Con este panorama, ningún demócrata puede estar de acuerdo
con la implantación de la Ley de Seguridad Ciudadana, más
conocida como “Ley Mordaza” o “Ley del miedo”, aprobada el
pasado jueves en el Congreso por la aplastante mayoría
absoluta del Partido Popular. Esta ley, auténtico atentado a
la democracia, que limita derechos fundamentales tales como
la libertad de expresión, el derecho a la tutela judicial
efectiva o los de huelga y manifestación, que deja a los
ciudadanos indefensos ante la posible brutalidad y los
abusos de unas Fuerzas del Orden a las que no se podrá
grabar en el ejercicio de sus funciones, constituye una
perfecta fotografía del momento político en el que nos
encontramos: un momento en el que el Gobierno de la Nación,
asustado, acorralado e impotente, sólo puede echar mano del
miedo y la represión para frenar las justas y legítimas
protestas que sus antisociales políticas crean por todos los
rincones del estado.
El Partido Popular está K.O. Aún no cuantitativamente, pero
desde luego sí cualitativamente. Es un partido corrupto,
incapaz de convencer -no digamos ya de ilusionar- y que ha
decidido morir matando. Su desprecio por la democracia y los
ciudadanos no tiene límites. El Partido Popular detesta que
la gente proteste y hable. El ADN franquista que corre por
muchos de sus miembros aflora en estos momentos de crisis e
incertidumbre. Las máscaras caen y los hijos y nietos del
caudillo nos muestran, de forma nítida ya, su verdadero
rostro. Feo, desagradable, autoritario, clasista y mediocre.
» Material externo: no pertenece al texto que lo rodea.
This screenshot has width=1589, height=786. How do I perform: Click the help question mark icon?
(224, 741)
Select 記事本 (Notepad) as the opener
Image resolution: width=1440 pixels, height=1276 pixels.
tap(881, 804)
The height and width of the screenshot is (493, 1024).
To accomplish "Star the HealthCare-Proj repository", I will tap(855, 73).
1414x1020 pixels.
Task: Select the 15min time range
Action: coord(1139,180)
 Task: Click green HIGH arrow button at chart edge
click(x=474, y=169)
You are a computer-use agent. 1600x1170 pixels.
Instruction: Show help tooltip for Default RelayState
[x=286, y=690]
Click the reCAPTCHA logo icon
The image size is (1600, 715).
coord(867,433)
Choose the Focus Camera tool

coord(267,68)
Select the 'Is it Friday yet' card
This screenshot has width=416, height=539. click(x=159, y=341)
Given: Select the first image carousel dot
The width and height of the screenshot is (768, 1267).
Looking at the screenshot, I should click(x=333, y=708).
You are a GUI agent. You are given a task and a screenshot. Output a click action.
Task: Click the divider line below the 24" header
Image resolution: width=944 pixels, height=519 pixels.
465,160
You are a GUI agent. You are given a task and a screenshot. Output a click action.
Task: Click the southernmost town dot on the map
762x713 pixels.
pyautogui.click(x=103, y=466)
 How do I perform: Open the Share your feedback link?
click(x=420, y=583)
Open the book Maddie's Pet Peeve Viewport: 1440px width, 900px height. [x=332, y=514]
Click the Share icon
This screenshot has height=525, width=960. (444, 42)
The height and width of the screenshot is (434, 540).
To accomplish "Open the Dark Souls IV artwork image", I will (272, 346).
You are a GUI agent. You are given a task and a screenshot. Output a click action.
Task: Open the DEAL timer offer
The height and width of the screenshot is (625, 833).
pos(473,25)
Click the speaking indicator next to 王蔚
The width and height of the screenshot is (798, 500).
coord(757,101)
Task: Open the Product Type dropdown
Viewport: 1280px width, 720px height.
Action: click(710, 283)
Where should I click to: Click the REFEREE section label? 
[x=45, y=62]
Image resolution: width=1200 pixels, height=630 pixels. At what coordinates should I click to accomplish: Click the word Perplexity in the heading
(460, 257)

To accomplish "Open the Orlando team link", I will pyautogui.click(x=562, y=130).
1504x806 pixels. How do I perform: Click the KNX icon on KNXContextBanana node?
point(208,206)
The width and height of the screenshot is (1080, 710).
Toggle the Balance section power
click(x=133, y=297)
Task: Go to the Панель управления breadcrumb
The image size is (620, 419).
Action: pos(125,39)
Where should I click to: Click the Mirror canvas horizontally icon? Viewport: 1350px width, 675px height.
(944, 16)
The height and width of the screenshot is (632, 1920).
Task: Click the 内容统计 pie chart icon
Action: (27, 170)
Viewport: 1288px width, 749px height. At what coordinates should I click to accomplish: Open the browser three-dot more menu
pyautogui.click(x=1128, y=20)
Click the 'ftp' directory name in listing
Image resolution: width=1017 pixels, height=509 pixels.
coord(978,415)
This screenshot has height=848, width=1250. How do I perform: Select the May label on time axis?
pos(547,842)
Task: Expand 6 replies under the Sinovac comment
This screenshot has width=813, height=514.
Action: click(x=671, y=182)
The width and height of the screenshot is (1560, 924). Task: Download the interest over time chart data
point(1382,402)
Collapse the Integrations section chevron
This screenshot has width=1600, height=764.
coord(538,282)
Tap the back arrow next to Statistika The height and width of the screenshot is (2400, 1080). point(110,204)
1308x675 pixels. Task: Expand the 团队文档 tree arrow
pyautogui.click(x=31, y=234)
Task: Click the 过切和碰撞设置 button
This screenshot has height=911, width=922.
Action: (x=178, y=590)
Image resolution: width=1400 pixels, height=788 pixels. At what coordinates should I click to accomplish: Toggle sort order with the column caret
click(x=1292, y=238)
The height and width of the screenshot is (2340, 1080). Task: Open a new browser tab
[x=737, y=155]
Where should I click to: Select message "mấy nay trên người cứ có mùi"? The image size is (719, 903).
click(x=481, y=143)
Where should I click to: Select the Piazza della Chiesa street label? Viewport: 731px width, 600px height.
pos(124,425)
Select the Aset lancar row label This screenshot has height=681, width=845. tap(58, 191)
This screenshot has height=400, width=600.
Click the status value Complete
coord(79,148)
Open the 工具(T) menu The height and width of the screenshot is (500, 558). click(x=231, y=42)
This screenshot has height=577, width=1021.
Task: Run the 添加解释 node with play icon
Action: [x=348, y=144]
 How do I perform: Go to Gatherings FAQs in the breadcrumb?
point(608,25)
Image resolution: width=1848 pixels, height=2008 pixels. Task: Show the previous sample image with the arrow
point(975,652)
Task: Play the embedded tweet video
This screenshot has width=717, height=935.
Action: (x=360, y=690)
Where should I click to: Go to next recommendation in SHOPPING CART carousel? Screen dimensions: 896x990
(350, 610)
El Ministro de Interior, Jorge Fernández Díaz, fiel católico
de pro cercano al Opus Dei, decía lo siguiente a las voces
críticas con las legalizadas devoluciones en caliente de
inmigrantes en nuestras costas: “Que me den la dirección y
les enviamos a esta gente”. Expresar oposición ante la
posibilidad de que las fronteras de Ceuta y Melilla se
conviertan, de manera formal y oficial, en agujeros fuera
del Estado de Derecho donde todo vale y no se respetan los
Derechos Humanos elementales provoca que todo un ministro se
sume a decir este tipo de estupideces. Incluso el votante
más reaccionario del PP merece algo mejor.